L'après-midi venu, à la rue Minéra...

- Ne lui dis pas que c'est toi qui m'as offert la robe !
- Bah pourquoi ?
- Et rappelle-toi, pour ma mère tu es juste un camarade de classe ! Pas d'effusions devant elle !
- A vos ordres, impératrice...

L'immeuble où habitait Nadine était du genre où les couloirs étaient ouverts sur l'extérieur. Le duo monta au troisième étage et sonna à l'appartement numéro 8. La mère de Nadine ne se fit pas attendre.

- Nous voilà ! sourit Nadine.
- Bonjour ! salua Edgar.
- Oh, bienvenue ! Entrez, entrez !

Edgar s'introduit dans l'appartement à la suite de sa petite amie et lança un coup d'œil aux lieux. C'était en quelque sorte ce à quoi il s'attendait : une demeure tout à fait normale, peu riche en décoration et en couleurs.

- Alors c'est toi l'ami dont m'a parlé Nadine, dit la mère.
- Je m'appelle Edgar ! Enchanté, madame.
- Moi de même, mon garçon.
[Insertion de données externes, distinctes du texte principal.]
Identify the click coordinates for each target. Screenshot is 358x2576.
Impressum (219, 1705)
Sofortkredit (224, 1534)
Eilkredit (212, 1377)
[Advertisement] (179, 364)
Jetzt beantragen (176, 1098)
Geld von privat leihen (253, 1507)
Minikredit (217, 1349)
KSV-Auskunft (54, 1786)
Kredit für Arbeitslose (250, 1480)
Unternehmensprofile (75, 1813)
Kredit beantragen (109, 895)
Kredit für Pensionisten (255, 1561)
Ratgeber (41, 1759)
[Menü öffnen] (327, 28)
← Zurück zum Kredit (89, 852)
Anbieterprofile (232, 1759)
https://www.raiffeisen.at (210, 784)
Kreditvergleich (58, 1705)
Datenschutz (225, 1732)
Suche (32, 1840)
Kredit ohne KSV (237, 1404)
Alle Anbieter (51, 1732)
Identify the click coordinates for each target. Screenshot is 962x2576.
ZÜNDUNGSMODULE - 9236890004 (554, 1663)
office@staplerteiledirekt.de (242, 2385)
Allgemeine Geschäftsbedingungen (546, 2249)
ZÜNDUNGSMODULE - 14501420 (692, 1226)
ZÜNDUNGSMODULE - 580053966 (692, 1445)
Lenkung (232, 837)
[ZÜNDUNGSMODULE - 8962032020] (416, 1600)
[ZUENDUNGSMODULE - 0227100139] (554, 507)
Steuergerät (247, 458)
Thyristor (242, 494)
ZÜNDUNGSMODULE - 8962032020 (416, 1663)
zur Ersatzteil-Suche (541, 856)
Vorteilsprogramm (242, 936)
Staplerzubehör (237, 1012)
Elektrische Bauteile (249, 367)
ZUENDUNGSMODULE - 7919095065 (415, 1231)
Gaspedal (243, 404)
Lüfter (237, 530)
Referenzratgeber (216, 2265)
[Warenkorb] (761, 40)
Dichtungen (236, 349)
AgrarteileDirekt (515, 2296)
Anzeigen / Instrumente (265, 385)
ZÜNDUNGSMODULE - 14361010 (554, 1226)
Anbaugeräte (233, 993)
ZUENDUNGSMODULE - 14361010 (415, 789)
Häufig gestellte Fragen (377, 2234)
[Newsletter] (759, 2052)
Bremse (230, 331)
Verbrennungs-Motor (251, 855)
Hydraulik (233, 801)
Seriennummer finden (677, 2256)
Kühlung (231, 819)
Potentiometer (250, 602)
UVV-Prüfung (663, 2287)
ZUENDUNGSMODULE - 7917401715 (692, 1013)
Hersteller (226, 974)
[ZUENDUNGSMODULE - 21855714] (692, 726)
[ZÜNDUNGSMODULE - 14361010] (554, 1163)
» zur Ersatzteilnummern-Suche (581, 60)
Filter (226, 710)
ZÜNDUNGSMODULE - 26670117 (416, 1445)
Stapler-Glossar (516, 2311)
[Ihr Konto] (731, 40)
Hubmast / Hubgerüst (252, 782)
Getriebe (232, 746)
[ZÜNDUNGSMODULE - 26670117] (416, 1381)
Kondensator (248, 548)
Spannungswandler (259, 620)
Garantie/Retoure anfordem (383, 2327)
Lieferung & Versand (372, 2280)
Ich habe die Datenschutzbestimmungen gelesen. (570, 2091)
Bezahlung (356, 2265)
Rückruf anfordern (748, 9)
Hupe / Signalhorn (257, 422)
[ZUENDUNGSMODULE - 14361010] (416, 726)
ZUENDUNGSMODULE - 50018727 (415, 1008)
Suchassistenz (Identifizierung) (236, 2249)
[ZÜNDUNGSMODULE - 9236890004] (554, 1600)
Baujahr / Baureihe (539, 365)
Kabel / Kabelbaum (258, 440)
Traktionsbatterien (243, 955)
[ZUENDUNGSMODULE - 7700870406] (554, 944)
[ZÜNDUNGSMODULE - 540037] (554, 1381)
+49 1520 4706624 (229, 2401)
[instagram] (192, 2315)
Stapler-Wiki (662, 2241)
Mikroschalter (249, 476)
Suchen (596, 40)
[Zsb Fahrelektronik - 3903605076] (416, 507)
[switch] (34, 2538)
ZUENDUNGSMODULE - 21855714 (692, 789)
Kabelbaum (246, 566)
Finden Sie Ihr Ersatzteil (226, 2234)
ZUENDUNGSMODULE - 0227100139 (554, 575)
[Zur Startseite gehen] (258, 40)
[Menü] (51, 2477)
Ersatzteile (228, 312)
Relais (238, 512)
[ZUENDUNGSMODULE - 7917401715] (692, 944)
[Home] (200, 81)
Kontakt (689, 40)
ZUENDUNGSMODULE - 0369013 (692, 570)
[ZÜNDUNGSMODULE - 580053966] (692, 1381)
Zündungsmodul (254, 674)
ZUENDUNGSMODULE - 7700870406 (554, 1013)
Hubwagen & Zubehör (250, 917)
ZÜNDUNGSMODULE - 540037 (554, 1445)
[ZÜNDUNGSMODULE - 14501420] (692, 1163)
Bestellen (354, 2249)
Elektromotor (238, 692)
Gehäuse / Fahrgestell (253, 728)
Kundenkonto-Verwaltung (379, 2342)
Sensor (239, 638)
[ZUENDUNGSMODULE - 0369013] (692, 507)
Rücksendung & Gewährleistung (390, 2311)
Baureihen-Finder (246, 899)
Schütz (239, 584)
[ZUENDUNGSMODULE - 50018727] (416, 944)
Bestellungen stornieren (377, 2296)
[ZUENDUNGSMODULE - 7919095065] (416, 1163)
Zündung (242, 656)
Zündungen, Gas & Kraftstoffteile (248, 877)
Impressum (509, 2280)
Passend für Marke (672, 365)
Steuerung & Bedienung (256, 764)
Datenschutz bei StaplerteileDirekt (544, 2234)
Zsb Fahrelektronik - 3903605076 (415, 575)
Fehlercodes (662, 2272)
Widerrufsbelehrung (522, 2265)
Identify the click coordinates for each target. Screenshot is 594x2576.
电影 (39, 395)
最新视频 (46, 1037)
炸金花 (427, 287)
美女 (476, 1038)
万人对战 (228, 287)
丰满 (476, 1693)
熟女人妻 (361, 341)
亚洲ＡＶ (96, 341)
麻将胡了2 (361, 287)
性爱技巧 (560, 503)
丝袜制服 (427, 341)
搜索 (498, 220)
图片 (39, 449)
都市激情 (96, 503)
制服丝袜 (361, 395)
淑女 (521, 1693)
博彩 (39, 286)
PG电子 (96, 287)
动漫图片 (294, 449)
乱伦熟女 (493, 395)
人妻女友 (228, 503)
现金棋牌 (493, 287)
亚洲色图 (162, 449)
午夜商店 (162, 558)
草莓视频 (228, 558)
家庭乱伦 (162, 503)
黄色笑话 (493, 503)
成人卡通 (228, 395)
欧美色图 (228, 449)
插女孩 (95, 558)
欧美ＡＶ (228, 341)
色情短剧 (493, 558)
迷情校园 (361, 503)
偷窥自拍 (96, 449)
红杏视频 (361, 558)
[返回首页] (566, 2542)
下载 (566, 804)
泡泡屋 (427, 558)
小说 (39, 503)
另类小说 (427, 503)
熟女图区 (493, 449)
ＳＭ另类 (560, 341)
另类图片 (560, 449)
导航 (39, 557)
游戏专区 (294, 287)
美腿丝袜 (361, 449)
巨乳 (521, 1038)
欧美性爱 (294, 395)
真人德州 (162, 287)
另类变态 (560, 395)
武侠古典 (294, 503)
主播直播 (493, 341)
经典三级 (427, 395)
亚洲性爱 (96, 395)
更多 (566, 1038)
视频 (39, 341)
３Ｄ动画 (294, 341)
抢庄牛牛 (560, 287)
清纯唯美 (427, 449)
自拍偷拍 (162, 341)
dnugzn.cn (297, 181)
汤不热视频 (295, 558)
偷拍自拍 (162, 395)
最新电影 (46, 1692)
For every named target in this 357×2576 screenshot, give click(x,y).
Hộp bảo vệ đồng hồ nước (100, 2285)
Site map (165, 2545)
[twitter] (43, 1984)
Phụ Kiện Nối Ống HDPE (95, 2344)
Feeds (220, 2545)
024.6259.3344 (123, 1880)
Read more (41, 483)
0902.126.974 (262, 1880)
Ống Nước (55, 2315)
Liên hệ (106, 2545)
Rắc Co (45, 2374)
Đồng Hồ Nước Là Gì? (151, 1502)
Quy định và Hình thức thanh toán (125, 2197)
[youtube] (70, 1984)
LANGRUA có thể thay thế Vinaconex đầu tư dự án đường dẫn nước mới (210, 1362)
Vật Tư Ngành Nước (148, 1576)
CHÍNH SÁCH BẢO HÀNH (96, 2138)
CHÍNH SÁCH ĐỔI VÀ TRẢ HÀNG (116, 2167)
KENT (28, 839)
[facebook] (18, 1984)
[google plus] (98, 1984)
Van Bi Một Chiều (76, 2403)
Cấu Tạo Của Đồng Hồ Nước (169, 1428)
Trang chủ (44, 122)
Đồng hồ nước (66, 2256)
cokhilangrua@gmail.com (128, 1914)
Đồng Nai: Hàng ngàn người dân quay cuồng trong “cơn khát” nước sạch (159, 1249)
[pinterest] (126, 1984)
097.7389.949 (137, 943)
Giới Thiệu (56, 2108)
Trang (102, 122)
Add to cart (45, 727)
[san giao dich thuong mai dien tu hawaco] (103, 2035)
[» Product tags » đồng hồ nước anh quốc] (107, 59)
Tu peux m'appeler Delphine. En fait, j'étais un peu étonnée quand Nadine m'a dit qu'elle allait inviter quelqu'un, un garçon de surcroit !

Edgar regarda Nadine du coin de l'œil et comme il s'y attendit il vit qu'elle était gênée par la remarque de sa mère.

- Oui, on a fait le voyage itinérant ensemble, expliqua-t-il.
- Je vois ! Installez-vous, je vais vous apporter un petit quelque chose.

Delphine se dirigea vers la cuisine. Edgar observa la femme et estima son âge à environ 45 ans. Des débuts de rides commençaient à affecter son visage et Ses longs cheveux noirs manquaient de lisseur. De plus elle était habillée avec la sobriété typique d'une personne qui ne se préoccupait plus de paraître chic ou élégante. Visiblement sa fille avait hérité de ce trait. Edgar constata également l'absence du père mais décida de garder la question pour plus tard.

Delphine revint avec un plateau dans les mains. Les yeux d'Edgar s'illuminèrent en voyant des muffins. Il ne se fit pas prier pour se servir et mangea avec appétit.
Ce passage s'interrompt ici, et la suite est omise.